Despite the reduced visibility, the Washington State Penitentiary remains a vital economic contributor to the Walla Walla Valley. The penitentiary is the second-largest employer in the Walla Walla Valley with 954 jobs. The annual payroll is $61.7 million.

The vast majority of employees live in the Walla Walla Valley and local businesses benefit from these payroll dollars circulating in our community. The starting salary of a correctional officer is $33,108 per year plus benefits.

In addition to payroll, the penitentiary spends $16.5 million annually in purchasing services such as medical, utilities and educational services from Walla Walla Community College.

Of equal importance to the economic value of the penitentiary is the outstanding job our correctional officers, support staff and administrators do in managing the most difficult prison population in the state of Washington.

Over 62 percent of the inmate population at the penitentiary has been convicted of a violent crime. The penitentiary is home to 443 offenders convicted of murder, 28 offenders convicted of manslaughter, 643 offenders convicted of assault, 283 convicted of robbery and 276 serving a sentence of life without parole.

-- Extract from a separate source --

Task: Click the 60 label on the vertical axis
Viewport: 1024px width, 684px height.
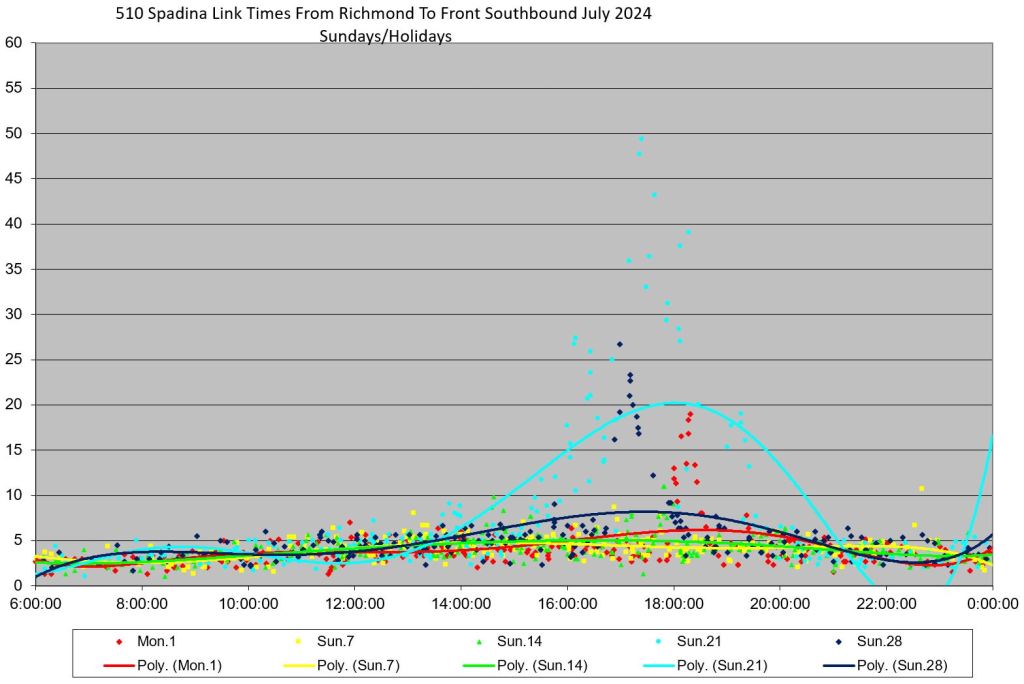Action: tap(14, 43)
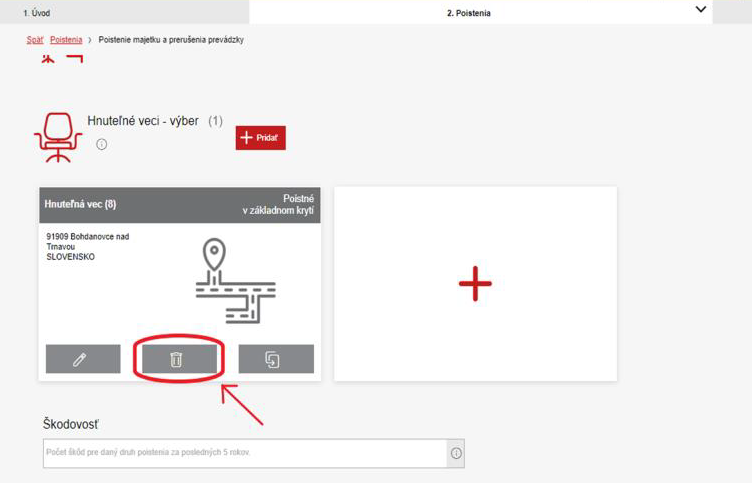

When other correctional institutions have a difficult inmate, that inmate often gets transferred to the penitentiary as we have some of the best trained, most professional correctional officers in the Pacific Northwest.

Few of us grow up wanting to be a correctional officer. It is a tough job. There have been five penitentiary employees who lost their lives in the line of duty.

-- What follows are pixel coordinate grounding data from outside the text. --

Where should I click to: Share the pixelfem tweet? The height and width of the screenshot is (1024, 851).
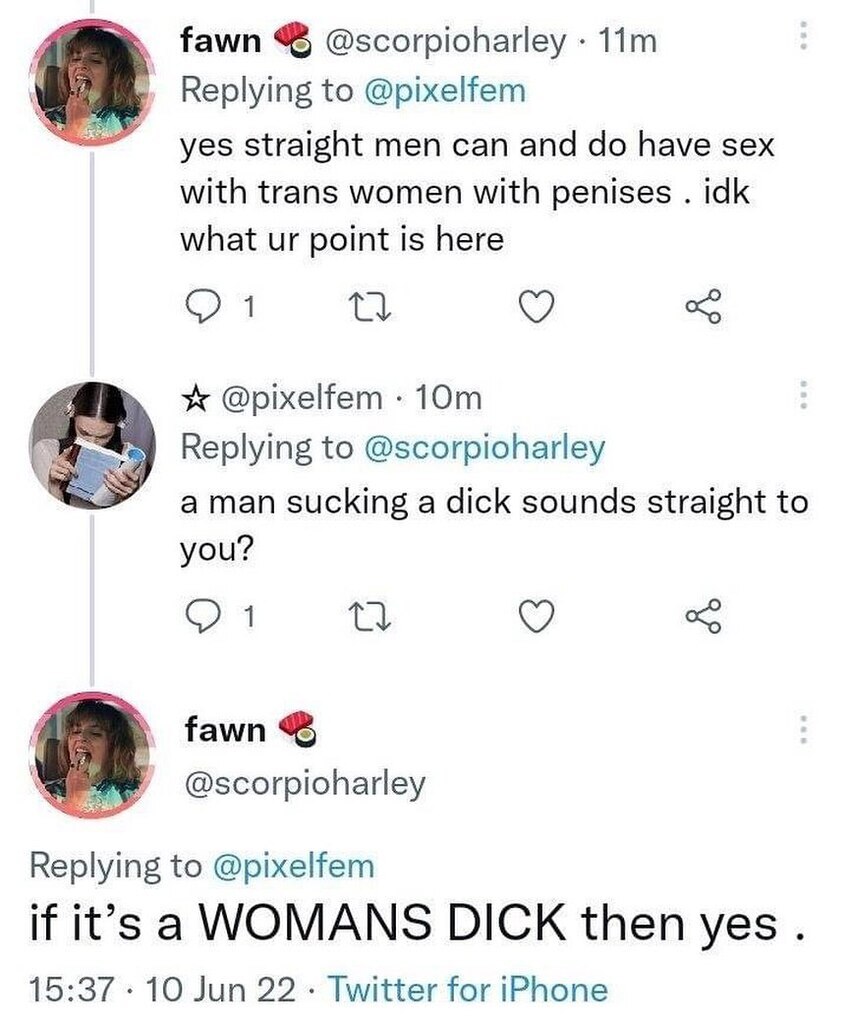click(704, 619)
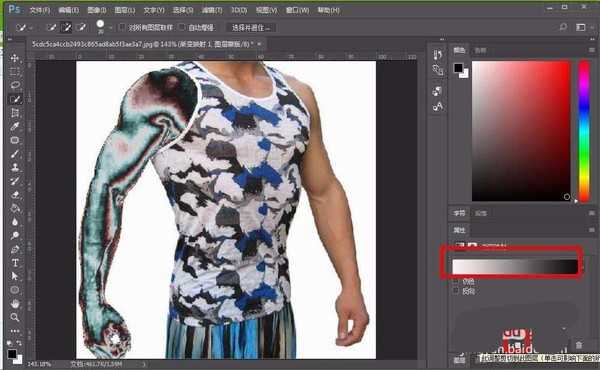Select the Hand tool
Viewport: 600px width, 370px height.
pos(15,304)
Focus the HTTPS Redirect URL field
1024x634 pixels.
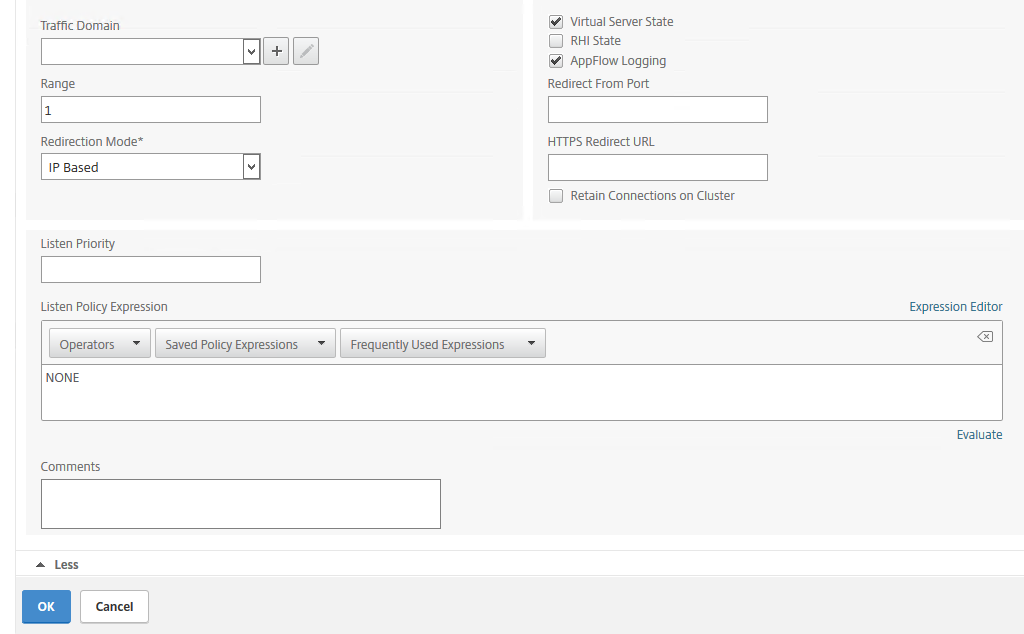click(657, 168)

As a society, we have demanded that our most violent criminals be locked up. This necessitates having correctional officers and support staff.

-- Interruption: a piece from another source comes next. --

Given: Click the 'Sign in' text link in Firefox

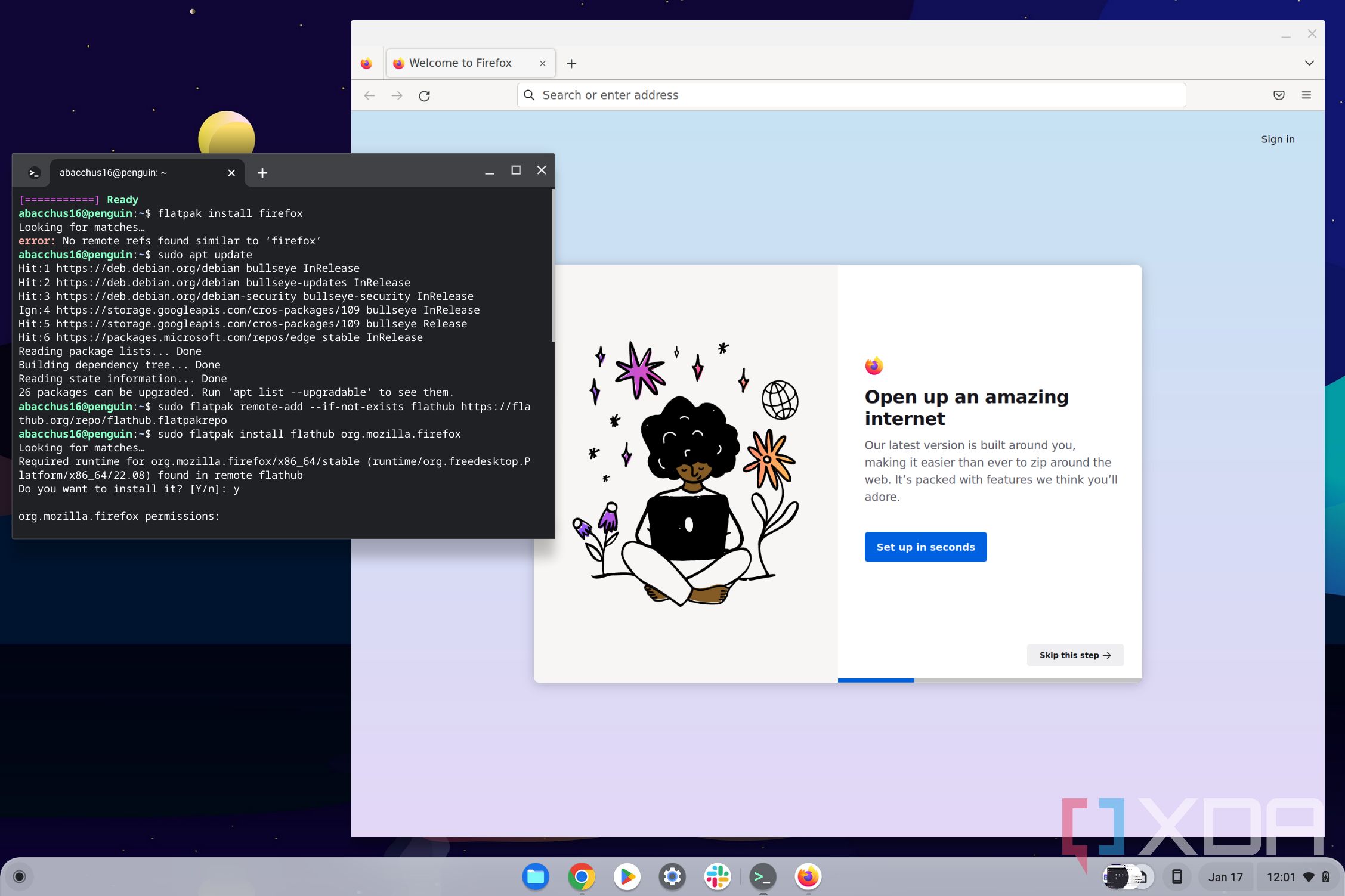Looking at the screenshot, I should click(1278, 139).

For those of us who simply could not do this job, we owe our correctional officers who put their lives at risk our admiration and appreciation.

In 2009, the Port took a leadership role in starting the Washington State Penitentiary Community Task Force. The goal of the task force has been to transform the penitentiary into one of the most cost effective correctional facilities in the state.

We have been successful in securing state funding to build two new medium-security units and re-purposing of the Old Main Institution.

It has not been easy. State Sen. Mike Hewitt and State Reps. Maureen Walsh and Terry Nealey have been very helpful.

Today, the penitentiary is one of the most cost-effective correctional facilities in the state. Subsequently, we are less vulnerable to job cuts when the state has its next downturn in funding.

As a member of this task force, I have worked closely with correctional officers, support staff and administrators at the penitentiary. What has stood out for me has been their dedication and pride in making the Washington State Penitentiary a safe place for staff and offenders.

While Walla Walla is transforming itself away from its prison town image, the economic contributions of the penitentiary and its dedicated staff remain an integral part of the Walla Walla Valley.

Mike Fredrickson is the vice president of the Port of Walla Walla Commission. He has served on the Port Commission since 2006. He is a graduate of Washington State University with a B.S. degree in agribusiness. Fredrickson is a certified general real estate appraiser holding an MAI designation and is co-owner of Associated Appraisers in Walla Walla.